FirenzeViola

Rodolfo Vanoli, il fratello del tecnico viola Paolo che sogna la promozione con la Salernitana Femminile

Rodolfo Vanoli, il fratello del tecnico viola Paolo che sogna la promozione con la Salernitana FemminileFirenzeViola.it
© foto di www.imagephotoagency.it
Oggi alle 18:30Notizie di FV
di Stefano Berardo

Per un Vanoli la cui posizione si fa sempre più difficile, C’è n’è un altro che sta vivendo un’avventura positiva. Si tratta di Rodolfo, fratello maggiore dell’allenatore della Fiorentina Paolo, attuale coach della Salernitana Femminile. Dopo una discreta carriera come difensore, si ritira all’inizio del nuovo millennio e intraprende la strada per la panchina come molti ex calciatori. Tra le sue esperienze ce ne sono diverse all’estero tra Slovenia, Albania e – più recentemente – in Georgia alla guida del Samgurali Ts'q'alt'ubo. Come allenatore vanta nel suo palmarès la vittoria di un campionato sloveno con l’Olimpia Lubiana nel 2016 e di un doblete Coppa-Supercoppa nel 2015 alla guida del Koper, altro club appartenente al paese confinante con l’Italia.

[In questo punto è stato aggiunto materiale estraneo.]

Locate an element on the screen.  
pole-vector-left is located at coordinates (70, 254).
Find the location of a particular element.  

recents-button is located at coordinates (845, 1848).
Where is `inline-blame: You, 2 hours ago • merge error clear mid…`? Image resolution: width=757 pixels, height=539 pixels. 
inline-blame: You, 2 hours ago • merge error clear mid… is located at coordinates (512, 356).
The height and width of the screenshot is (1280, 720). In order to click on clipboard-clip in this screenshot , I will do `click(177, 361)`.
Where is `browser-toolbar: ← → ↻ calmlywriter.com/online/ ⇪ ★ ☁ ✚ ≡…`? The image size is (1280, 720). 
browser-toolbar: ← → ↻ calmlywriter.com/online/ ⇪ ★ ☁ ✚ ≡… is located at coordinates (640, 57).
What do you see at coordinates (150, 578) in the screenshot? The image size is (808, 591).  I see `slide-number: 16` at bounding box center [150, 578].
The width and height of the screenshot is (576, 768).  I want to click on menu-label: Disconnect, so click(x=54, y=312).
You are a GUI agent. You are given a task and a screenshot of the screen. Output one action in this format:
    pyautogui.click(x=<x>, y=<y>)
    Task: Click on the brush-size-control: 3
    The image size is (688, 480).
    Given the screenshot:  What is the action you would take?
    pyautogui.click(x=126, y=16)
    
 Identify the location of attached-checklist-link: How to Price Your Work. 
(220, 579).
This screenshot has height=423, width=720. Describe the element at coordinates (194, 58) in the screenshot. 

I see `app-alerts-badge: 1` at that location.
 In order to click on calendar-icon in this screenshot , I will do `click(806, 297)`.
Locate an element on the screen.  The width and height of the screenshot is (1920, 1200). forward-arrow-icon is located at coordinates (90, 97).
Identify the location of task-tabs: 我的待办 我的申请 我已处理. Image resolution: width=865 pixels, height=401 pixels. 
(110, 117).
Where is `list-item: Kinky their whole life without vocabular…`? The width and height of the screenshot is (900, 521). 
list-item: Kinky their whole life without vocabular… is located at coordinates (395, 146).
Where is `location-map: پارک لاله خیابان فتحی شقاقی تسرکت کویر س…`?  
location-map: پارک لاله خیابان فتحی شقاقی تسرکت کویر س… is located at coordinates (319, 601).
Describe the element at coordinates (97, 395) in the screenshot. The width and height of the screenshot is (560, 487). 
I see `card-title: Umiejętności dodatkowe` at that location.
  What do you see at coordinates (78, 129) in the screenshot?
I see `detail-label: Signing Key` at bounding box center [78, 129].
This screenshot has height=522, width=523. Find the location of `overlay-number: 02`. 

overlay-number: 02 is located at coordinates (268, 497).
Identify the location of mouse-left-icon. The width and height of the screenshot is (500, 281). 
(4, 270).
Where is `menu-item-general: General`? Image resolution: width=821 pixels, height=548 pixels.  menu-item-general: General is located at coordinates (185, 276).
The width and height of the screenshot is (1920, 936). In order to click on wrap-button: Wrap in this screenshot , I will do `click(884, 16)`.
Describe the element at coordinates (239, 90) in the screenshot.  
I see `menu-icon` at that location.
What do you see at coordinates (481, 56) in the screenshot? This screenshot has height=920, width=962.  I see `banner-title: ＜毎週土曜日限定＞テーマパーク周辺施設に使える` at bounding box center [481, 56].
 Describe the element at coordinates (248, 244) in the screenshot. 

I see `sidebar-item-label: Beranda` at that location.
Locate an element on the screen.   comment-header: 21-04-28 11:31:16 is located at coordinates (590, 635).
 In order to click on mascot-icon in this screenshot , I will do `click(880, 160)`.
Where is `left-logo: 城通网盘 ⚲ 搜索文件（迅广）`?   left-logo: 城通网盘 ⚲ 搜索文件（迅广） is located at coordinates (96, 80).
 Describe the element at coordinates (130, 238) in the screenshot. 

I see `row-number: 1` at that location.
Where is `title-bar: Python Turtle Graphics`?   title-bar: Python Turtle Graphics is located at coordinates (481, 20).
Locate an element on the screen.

Dopo l’avventura in riva al Mar Nero, ha scelto di ritornare in Italia la scorsa estate sposando il progetto della Salernitana Femminile, squadra facente parte della società maschile gestita dal patron Iervolino. Il club viene inserito nel Girone D della Serie C Femminile dove alla guida delle campane Vanoli mette insieme ventisette punti in dodici partite – frutto di otto vittorie, tre pareggi ed una sola sconfitta - che gli fruttano il terzo posto del girone tre lunghezze sopra l’inseguitrice Palermo e a soli due punti dalla seconda piazza che garantirebbe la partecipazione ai play-off per salire poi in Serie B Femminile. Obiettivo dichiarato dalla società all’inizio della stagione in un gruppo molto complicato dove vi partecipano tra l’altro Catania (primo in classifica), Lecce e, appunto, Palermo. Così, mentre Paolo Vanoli lotta con tutte le sue forze per salvare la Fiorentina maschile da una dolorosissima retrocessione, Rodolfo Vanoli sogna assieme alle sue ragazze la salita nel campionato cadetto femminile. Destini diversi che si intrecciano in una relazione famigliare che ha sempre e solo vissuto di calcio.